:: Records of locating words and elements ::
>>>>

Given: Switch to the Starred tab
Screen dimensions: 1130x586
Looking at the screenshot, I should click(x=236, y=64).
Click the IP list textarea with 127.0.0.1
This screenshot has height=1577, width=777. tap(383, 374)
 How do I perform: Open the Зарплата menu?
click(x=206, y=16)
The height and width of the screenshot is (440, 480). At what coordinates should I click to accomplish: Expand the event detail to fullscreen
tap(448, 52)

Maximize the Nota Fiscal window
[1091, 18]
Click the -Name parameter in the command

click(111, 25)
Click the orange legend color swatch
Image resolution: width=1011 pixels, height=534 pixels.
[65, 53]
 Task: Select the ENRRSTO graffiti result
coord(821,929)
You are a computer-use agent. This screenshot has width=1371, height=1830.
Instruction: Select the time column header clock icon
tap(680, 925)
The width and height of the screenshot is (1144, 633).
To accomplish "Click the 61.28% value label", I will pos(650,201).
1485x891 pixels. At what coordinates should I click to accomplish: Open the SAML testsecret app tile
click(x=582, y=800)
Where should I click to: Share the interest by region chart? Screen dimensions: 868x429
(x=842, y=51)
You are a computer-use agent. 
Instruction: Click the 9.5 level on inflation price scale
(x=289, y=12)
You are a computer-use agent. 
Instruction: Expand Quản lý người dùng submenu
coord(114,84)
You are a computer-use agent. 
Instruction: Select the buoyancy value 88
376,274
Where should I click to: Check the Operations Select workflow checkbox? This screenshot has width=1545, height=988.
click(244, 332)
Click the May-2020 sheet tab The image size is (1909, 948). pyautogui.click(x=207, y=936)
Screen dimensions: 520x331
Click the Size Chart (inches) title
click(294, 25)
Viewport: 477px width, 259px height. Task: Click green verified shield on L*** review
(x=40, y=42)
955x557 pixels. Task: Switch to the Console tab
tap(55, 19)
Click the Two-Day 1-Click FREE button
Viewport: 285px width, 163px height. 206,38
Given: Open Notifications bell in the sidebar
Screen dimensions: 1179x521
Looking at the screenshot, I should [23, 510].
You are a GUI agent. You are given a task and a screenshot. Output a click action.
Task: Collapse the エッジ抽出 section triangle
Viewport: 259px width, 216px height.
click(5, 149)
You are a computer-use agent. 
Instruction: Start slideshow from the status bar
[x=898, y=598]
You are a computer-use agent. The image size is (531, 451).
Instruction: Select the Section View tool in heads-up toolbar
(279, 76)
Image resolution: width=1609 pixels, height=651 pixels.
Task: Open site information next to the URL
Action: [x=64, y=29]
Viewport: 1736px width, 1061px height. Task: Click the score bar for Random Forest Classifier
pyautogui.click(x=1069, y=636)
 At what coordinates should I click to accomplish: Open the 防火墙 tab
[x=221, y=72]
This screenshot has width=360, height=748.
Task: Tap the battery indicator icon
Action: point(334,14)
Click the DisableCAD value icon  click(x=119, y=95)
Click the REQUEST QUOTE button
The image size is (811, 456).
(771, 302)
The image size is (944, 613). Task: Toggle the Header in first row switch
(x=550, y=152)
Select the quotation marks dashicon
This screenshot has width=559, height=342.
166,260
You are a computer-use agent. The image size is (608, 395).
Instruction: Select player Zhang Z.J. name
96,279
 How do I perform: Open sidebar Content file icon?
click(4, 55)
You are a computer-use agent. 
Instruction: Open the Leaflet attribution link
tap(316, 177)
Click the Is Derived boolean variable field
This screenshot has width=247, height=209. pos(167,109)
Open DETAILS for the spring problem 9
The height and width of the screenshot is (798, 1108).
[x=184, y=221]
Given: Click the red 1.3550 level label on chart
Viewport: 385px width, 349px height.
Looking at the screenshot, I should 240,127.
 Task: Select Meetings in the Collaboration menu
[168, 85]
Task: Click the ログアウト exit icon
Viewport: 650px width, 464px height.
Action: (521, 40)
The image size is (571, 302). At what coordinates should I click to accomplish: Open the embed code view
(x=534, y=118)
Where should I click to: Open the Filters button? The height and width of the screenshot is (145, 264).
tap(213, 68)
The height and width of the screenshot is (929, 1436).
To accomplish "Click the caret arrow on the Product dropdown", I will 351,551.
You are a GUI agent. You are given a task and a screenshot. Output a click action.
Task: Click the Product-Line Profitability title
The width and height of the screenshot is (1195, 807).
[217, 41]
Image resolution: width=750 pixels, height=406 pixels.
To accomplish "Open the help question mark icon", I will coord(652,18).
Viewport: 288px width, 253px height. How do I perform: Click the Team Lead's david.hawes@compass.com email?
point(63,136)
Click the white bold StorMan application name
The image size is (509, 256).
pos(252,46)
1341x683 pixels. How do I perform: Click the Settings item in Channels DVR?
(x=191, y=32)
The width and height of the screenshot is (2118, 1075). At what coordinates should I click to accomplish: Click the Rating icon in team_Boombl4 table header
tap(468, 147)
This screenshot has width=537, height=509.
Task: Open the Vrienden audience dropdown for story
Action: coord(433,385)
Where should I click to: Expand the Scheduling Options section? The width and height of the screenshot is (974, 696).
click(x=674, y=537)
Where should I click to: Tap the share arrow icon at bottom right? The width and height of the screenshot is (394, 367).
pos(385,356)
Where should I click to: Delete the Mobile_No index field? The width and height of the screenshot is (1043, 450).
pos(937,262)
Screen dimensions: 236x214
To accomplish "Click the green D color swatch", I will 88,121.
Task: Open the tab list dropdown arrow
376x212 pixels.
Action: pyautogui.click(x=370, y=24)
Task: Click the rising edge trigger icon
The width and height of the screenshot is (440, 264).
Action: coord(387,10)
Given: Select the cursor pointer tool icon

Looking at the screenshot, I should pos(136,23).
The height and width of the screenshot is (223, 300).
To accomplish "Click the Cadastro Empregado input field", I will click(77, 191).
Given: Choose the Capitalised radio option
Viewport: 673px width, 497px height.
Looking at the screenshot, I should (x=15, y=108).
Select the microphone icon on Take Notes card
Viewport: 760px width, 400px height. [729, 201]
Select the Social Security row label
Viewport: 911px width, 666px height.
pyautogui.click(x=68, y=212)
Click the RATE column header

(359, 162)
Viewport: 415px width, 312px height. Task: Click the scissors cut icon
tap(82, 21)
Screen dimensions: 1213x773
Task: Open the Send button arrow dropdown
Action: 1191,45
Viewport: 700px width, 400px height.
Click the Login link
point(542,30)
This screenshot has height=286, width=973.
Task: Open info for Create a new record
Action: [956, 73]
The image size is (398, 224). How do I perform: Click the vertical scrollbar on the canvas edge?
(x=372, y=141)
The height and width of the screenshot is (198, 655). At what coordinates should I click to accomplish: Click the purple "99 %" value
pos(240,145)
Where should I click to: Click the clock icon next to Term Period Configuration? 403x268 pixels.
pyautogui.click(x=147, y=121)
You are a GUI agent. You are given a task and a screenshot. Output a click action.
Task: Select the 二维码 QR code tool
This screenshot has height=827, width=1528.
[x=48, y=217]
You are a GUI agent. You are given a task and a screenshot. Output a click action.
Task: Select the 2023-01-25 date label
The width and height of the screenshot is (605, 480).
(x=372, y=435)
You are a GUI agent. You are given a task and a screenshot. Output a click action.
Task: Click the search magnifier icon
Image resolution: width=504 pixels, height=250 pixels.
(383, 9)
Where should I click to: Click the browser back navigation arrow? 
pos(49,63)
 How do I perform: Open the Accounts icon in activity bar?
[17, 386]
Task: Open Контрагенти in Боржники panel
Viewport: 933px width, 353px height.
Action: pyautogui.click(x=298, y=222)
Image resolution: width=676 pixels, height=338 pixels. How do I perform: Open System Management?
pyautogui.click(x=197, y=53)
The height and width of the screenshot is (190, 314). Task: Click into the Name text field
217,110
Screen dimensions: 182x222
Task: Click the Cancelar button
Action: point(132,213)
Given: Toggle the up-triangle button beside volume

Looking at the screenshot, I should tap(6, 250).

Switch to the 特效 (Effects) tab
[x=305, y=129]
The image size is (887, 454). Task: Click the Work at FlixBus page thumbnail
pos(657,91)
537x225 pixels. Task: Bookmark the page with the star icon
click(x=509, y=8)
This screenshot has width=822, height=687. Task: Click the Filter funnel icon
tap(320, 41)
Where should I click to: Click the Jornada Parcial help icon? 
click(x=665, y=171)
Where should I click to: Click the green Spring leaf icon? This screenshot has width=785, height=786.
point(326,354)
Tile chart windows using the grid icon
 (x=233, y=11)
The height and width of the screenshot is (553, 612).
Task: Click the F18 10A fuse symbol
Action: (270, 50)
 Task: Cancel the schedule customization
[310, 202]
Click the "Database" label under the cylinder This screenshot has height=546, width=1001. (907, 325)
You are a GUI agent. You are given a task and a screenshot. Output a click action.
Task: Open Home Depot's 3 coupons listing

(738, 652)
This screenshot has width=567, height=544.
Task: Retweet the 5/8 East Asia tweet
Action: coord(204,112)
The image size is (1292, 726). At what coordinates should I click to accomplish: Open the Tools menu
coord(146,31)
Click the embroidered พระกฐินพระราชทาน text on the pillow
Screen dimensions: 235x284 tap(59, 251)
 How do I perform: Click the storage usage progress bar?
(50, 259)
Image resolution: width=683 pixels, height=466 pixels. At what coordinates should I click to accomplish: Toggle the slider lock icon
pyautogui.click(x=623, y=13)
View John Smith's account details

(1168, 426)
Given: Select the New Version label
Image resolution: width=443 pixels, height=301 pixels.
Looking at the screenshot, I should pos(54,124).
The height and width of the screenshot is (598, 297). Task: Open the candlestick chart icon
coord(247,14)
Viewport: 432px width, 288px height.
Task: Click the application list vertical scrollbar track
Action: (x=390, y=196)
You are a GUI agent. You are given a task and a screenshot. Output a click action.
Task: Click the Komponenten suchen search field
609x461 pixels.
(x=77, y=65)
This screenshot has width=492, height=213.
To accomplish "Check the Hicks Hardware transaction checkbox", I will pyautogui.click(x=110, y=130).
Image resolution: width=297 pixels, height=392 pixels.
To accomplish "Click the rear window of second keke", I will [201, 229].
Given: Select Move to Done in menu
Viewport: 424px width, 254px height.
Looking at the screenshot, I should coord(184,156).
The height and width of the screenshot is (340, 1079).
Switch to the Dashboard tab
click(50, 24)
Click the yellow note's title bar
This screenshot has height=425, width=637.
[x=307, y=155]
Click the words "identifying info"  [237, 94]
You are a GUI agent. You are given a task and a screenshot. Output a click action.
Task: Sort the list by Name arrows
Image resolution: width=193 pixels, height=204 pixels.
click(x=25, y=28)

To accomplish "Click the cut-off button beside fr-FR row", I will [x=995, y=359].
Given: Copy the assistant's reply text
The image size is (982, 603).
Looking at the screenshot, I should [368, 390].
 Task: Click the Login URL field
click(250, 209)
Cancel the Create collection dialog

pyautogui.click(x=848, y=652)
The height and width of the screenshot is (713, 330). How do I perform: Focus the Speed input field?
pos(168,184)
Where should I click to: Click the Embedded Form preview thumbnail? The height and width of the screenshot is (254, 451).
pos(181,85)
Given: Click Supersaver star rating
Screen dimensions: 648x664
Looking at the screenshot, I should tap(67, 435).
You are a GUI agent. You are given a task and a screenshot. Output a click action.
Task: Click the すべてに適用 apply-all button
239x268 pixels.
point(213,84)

<<<<

:: WHAT YOU ARE ASKED TO DO ::
Arrange the lines from the line with "The height and width of the screenshot is (198, 655)." up to and including the line with "pyautogui.click(x=147, y=121)" as a Markdown table with two columns, Row and Line. Leave out any blank lines.

:: TASK SOLUTION ::
| Row | Line |
|---|---|
| 1 | The height and width of the screenshot is (198, 655). At what coordinates should I click to accomplish: Click the purple "99 %" value |
| 2 | pos(240,145) |
| 3 | Where should I click to: Click the clock icon next to Term Period Configuration? 403x268 pixels. |
| 4 | pyautogui.click(x=147, y=121) |